Kendati demikian, upaya-upaya masyarakat melakukan restorasi bangunan kuno menggunakan dana pribadi itu dinilai Agni perlu diapresiasi. Apa yang mereka lakukan sudah merupakan bagian dari upaya pelestarian. Sejumlah orang yang ditanyai Agni mengatakan, mereka melakukan restorasi karena ingin agar bangunan itu tidak rusak. Sebab, bangunan itu juga merupakan tempat menyimpan memori.
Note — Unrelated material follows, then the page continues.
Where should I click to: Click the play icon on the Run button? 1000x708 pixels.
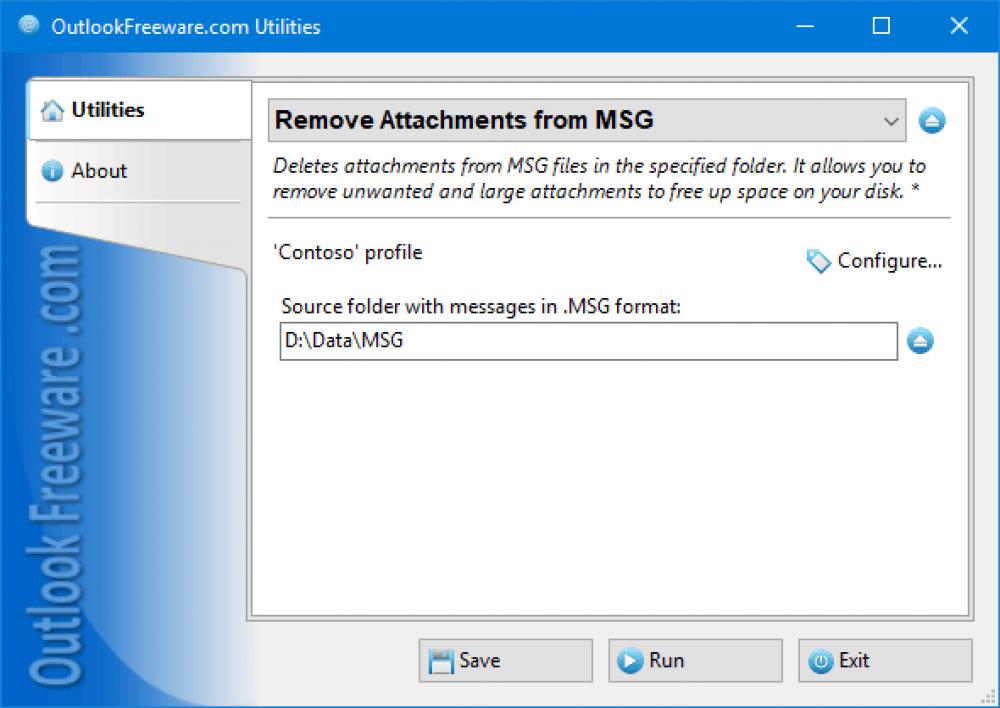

Tak hanya merestorasi bangunan, sebagian masyarakat di Rembang juga melestarikan bangunan kuno dengan cara lain, yakni rutin membersihkan bangunan, mencabuti rumput atau ilalang, dan mengecat bangunan. ”Di Lasem, yang dilindungi tidak hanya bangunan, tapi juga ada struktur, benda, situs, hingga kawasan,” katanya.
Upaya pelestarian bangunan yang dilakukan secara mandiri oleh masyarakat dinilai Agni perlu diformalkan. Dengan begitu, negara bisa terlibat atau setidaknya membantu. Bantuan dalam upaya pelestarian cukup beragam, bisa dengan dengan memberikan insentif pajak dan listrik atau memberikan kemudahan dalam pengurusan sertifikat ataupun hak guna bangunan.
Sementara itu, Wakil Bupati Rembang Mochamad Hanies Cholil Barro merasa mendapatkan ”tamparan sayang” dari masyarakat yang melakukan upaya-upaya pelestarian. Ke depan, Hanies bertekad, pihaknya akan lebih aktif dalam upaya pelestarian. Berbagai dukungan juga akan dilakukan, misalnya dengan membantu publikasi dan promosi.
Baca juga : Menata Lasem, ”Tiongkok Kecil” yang Terus Berubah
”Kami tentu akan mendukung dan mencari cara bagaimana kami mengembangkan. Selain itu juga membantu mencari, mungkin ada cagar budaya lain yang perlu direvitalisasi,” katanya.
Hanies meminta masyarakat yang berencana melakukan restorasi ataupun revitalisasi berkoordinasi dengan Pemerintah Kabupaten Rembang sehingga upaya pelestarian yang dilakukan bisa lebih optimal.